Federal and state agencies are already planning post-fire cleanup in seven Northern California counties, including Sonoma, outlining long-term efforts likely to cost hundreds of millions of dollars but performed at no expense to residential property owners, officials said Tuesday.
In Sonoma and Napa counties, where more than 100,000 acres have burned, the chore looms so large the U.S. Environmental Protection Agency will manage the first phase, which involves removal of toxic materials from thousands of fire-scorched properties.
That includes batteries, paint, solvents, flammable liquids, electronic waste and any materials that contain asbestos.
“We know people are already back at their homes, wondering what to do next,” said Lance Klug, a spokesman for California Department of Resources Recycling and Recovery, known as CalRecycle. The agency typically handles the second phase, involving the removal of non-toxic waste — scraping away ash, concrete, metal and contaminated soil — in fire-affected counties, but CalRecycle’s role in the North Bay cleanup has not been determined, said Klug.
Details on the sprawling two-part cleanup are forthcoming and will be widely publicized, he said.
When that work is completed, homeowners will receive a certificate indicating their property has been cleaned and is eligible for local building permits, he said.
The state will bill insurance companies for cleanup costs, but homeowners, insured or not, will pay nothing.
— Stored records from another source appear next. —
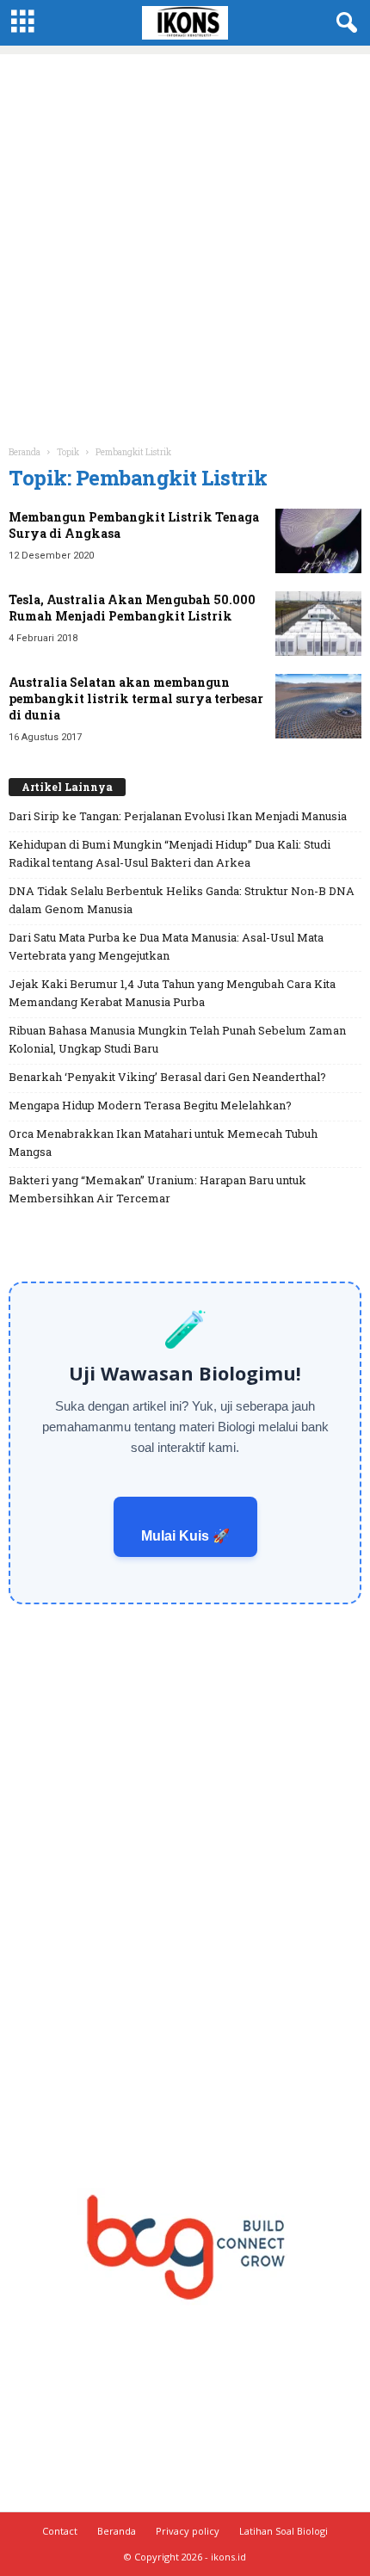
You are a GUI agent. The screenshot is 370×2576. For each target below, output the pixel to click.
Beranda (24, 452)
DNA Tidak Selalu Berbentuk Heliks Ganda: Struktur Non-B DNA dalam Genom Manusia (182, 900)
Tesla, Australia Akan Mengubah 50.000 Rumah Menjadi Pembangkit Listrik (132, 607)
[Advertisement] (185, 239)
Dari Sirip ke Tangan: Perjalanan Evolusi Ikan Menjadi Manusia (178, 816)
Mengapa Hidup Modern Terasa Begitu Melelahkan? (150, 1105)
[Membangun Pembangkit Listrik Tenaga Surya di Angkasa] (318, 541)
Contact (59, 2530)
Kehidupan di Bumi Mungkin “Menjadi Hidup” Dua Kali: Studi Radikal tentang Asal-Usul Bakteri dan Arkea (169, 853)
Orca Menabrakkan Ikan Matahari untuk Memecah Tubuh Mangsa (163, 1142)
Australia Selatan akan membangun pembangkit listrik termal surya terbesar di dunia (136, 698)
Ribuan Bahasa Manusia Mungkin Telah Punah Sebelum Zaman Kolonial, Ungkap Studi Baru (177, 1039)
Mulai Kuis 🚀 (185, 1536)
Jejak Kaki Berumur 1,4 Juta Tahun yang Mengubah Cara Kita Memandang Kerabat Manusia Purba (172, 993)
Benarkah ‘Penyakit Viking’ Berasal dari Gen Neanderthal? (167, 1076)
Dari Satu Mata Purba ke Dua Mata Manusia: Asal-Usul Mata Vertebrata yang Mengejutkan (166, 946)
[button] (343, 23)
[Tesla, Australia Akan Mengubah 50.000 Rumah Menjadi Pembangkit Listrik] (318, 623)
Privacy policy (187, 2530)
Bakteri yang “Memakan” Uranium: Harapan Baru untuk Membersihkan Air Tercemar (157, 1189)
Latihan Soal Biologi (283, 2530)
The first-phase toxics cleanup in Mendocino and Lake counties, as well as Yuba, Nevada and Butte counties will be handled by the state Department of Toxic Substances Control, said Abbott Dutton, a spokeswoman for the state agency.
Exactly how the two-phase cleanup will proceed has not yet been determined as it involves collaboration with the Federal Emergency Management Agency, California Office of Emergency Services, Cal Fire and local agencies, Klug said.
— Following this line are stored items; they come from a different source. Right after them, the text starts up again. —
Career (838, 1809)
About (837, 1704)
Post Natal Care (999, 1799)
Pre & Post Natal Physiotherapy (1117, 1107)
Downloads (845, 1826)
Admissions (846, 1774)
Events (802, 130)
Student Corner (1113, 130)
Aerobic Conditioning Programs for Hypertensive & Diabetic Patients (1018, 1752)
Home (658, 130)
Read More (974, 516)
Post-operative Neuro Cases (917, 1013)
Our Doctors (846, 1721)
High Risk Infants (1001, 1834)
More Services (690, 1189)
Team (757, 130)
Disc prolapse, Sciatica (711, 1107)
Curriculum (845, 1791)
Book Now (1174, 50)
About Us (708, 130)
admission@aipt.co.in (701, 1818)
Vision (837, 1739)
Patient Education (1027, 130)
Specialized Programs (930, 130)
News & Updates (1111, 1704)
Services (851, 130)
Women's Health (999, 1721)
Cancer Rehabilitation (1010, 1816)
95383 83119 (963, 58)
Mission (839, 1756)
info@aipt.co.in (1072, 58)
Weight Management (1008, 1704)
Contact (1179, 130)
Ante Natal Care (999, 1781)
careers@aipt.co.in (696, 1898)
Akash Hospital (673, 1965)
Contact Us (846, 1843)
No cleanup work will start until sites have been declared safe and secure, officials said.
Homeowners have the option of hiring qualified private contractors to clear their land, but Klug warned against people trying to do the work themselves.
Sifting or shoveling settled ashes makes them airborne again, possibly exposing people to dangerous materials, including carcinogens, he said.
Property owners are advised not to initiate significant cleanup on their land owing to the health hazards and the potential exclusion of their property from any government-funded cleanup program, Klug said.
In addition, burned material may not be placed in trash cans or hauled to a conventional landfill, he said.
Unauthorized removal of debris and ash “may jeopardize the ability of property owners to obtain financial assistance from FEMA,” according to a press release jointly issued Tuesday by Cal Fire, Sonoma County and Santa Rosa.
The county, city and CalOES plan to hold town hall meetings later this week to provide information about the cleanup process, the release said.
There is no timetable for starting or completing the cleanup work, Klug said.
Damage from the North Bay fires, which have destroyed about 6,700 structures in Sonoma County alone, is “either unprecedented or close to it” among California wildfires, he said.
In the wake of the massive 2015 Valley fire in Lake County, CalRecycle managed the removal of more than 245,000 tons of material while cleaning about 1,400 properties at a cost of about $100 million.